His academic research has focused on the study of contemporary Christianity and the implications of its shift to the global South. He has also studied the caste system, including its presence in the Church. He will the first Dalit to be a bishop in the C of E.

In a recent interview with Church Times, he described the impact that the caste system had had on him personally, including being made to sit on the floor rather than the bench at school, and not being welcome to preside at the eucharist (Features, 1 December). He is the only person with a Dalit Christian background to hold a recognised academic position in the UK.

Dr Jeremiah is the son of a CSI presbyter. Both his parents had fathers who converted from Hinduism, and he spoke also of the part played by Anglican and Reformed missionaries in “lifting vast numbers of Dalit communities out of complete social stagnation and exclusion”, while also noting their preservation of the caste system.

His new position covers the London Boroughs of Camden, Barnet, Enfield, and Haringey. On Wednesday, he began the day at Wren Academy, Finchley, a school co-sponsored by the London Diocesan Board for Schools, before he visited St Barnabas’s, Finchley, St Francis at the Engine Room, near Tottenham Hale station, St Aldhelm’s, Edmonton, and Old St Pancras Church.

He has been a member of the Committee for Minority Ethnic Concerns, the Archbishops’ Anti-Racism Task Force, the Faith and Order Commission, and the Ministry Council. He is also a member of the Oversight Group advising the Church Commissioners’ Board on the new impact-investment fund and grant-funding programme being set up in response to research into historic links to the transatlantic slave trade (News, 28 July).

He has served on the General Synod for a number of years, where his contributions have included reflections on the ecumenism pioneered by the CSI (News, 12 July 2019).
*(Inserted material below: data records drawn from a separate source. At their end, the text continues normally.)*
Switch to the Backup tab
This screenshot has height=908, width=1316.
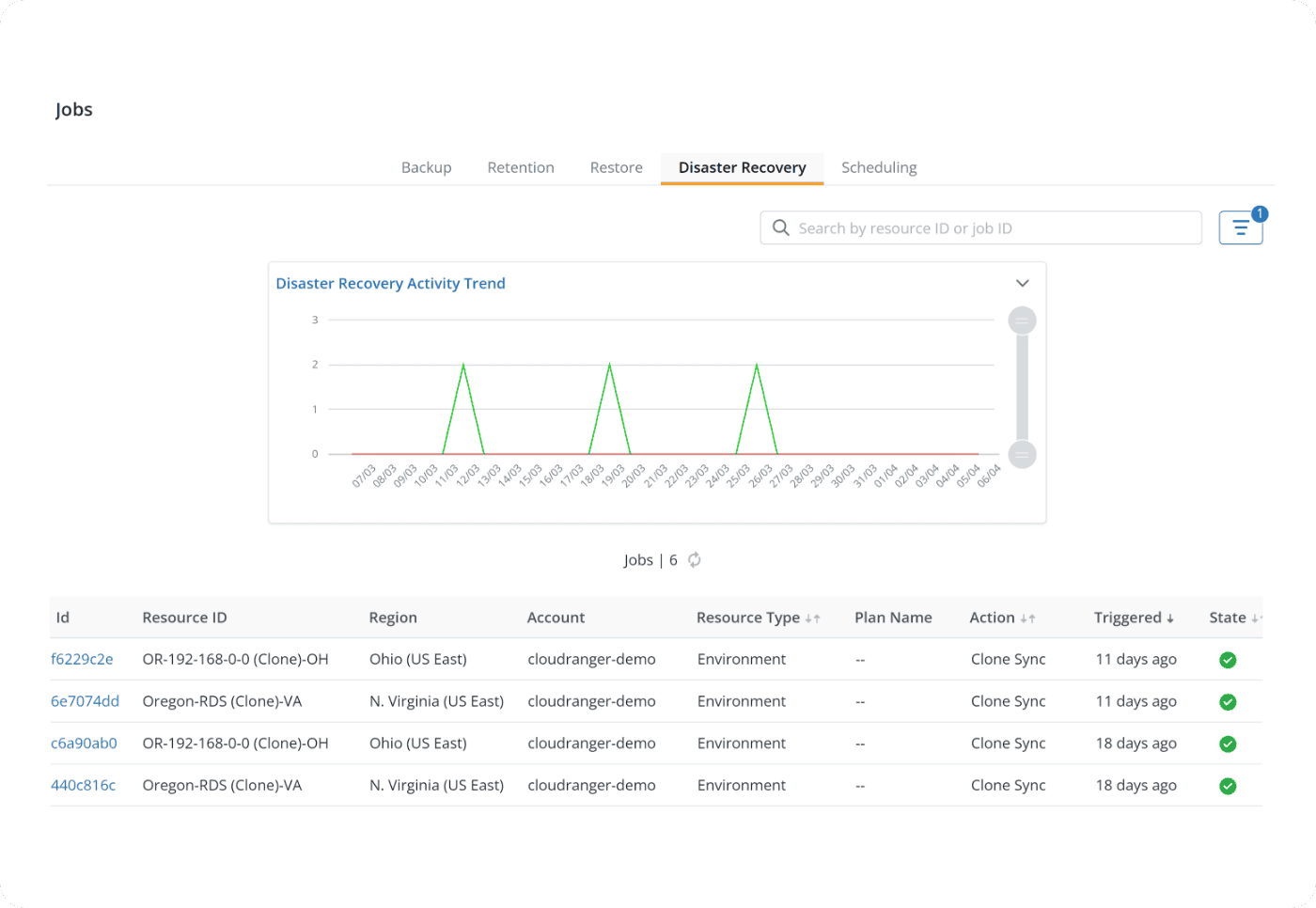coord(426,167)
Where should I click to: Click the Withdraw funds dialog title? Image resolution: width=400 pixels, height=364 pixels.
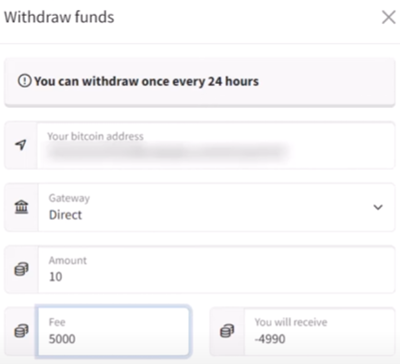click(59, 17)
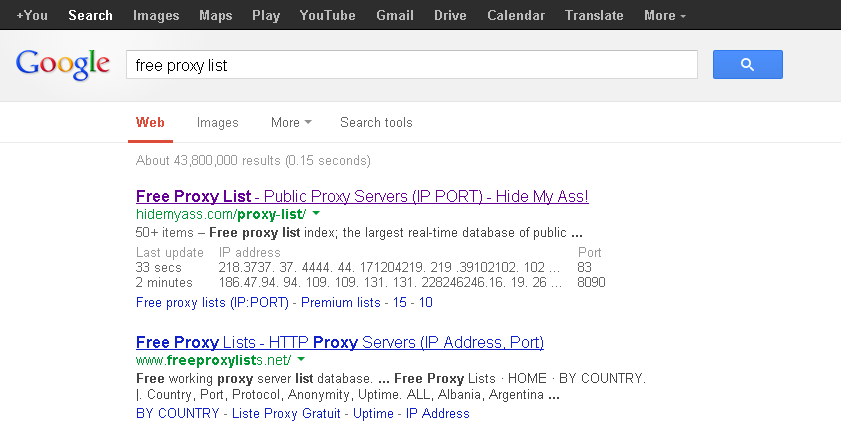Open Free Proxy Lists HTTP Proxy Servers result
841x439 pixels.
340,342
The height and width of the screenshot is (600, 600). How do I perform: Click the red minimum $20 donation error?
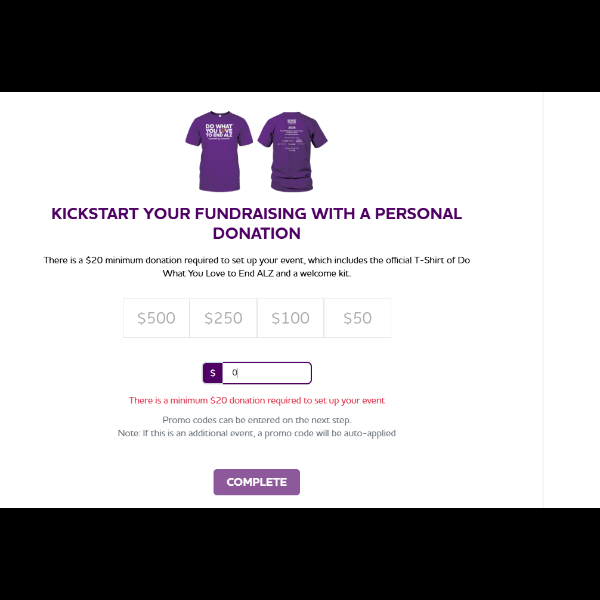[256, 400]
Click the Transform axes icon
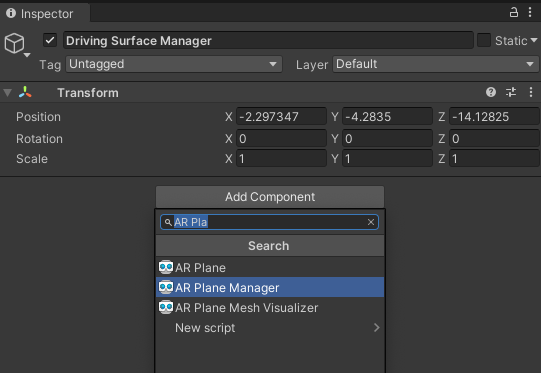The width and height of the screenshot is (541, 373). pos(25,92)
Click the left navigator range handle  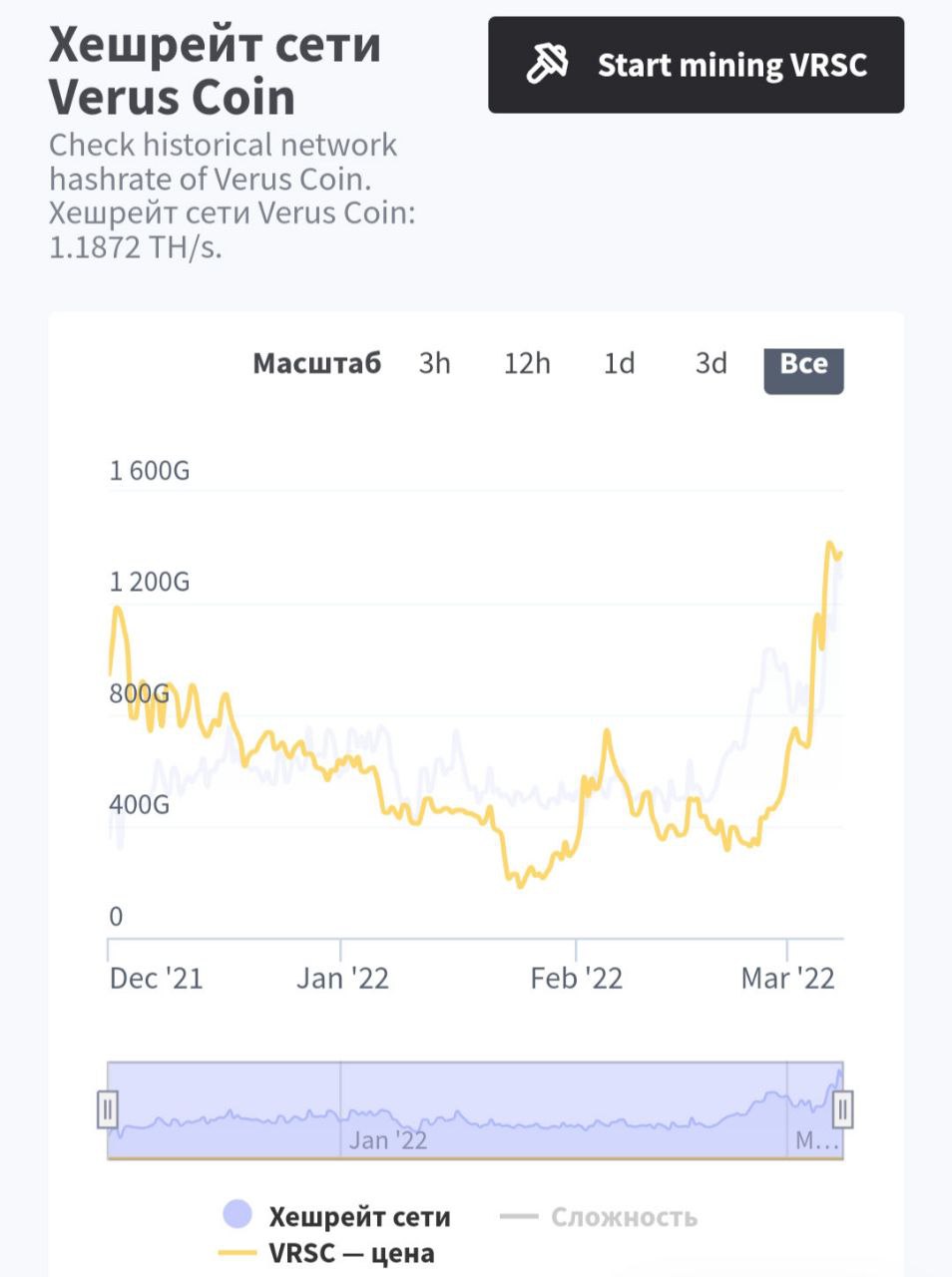pyautogui.click(x=108, y=1108)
In 2020, he reflected on the killing of George Floyd and the disproportionate impact of the pandemic on people of colour, warning that racism in the Church remained “endemic”, with its leadership “overwhelmingly monochrome white, both at the very top and in the local leadership” (Comment, 12 June 2020).

He has also written on violence against women (Comment, 15 October 2021), and the “Mixed Ecology” as one of the key strands of the Church’s Vision and Strategy for the 2020s, diagnosing in the debate “a conflation of the economic and ecological models, without proper examination of either”.(Comment, 23 July 2021).

He wrote: “The reality is that, as long as the Church is preoccupied with growth and multiplication as the key indicators of a successful church-growth model, it is obvious that an economic transactional model continues to operate under an ecological paradigm. . . Much of our ecclesiological imagination at present is dominated by fear, anxiety, and scarcity, and that in the process, we are unhelpfully buying into a utilitarian model of success-orientated, rapid growth.”

Dr Jeremiah will formally take up his post in spring 2024. He is married to the Revd Dr Rebecca Aechtner, the Vicar of St Paul’s, Scotforth, and they have two daughters.

On Wednesday, he said: “My personal experiences of exclusion and discrimination have formed my life, research, and ministry, and inspire me to embody the expansive hospitality of God. The Edmonton area is blessed by being a thriving diverse mixture of communities, whom I look forward to serving and shepherding. As an international family, we look forward to finding a home in the London diocesan family.”

The Bishop of London, the Rt Revd Sarah Mullally, said of Dr Jeremiah: “The perspectives he has gained through living and working in a breadth of cultures and roles will enrich the senior staff team and the life of the Church in this city. . .

“London’s Diocesan 2030 Vision sets out our ambition for racial justice: how we plan to move forward to truly representing the body of Christ in all its richness — and grow healthily. To reach every Londoner we need to be active in combating racism and racial injustice.”

She said that the Racial Justice Priority Group’s contributions had been invaluable, and the new Area Bishop would “help lead this transformative work as we continue to tackle the evil of racism here in London”.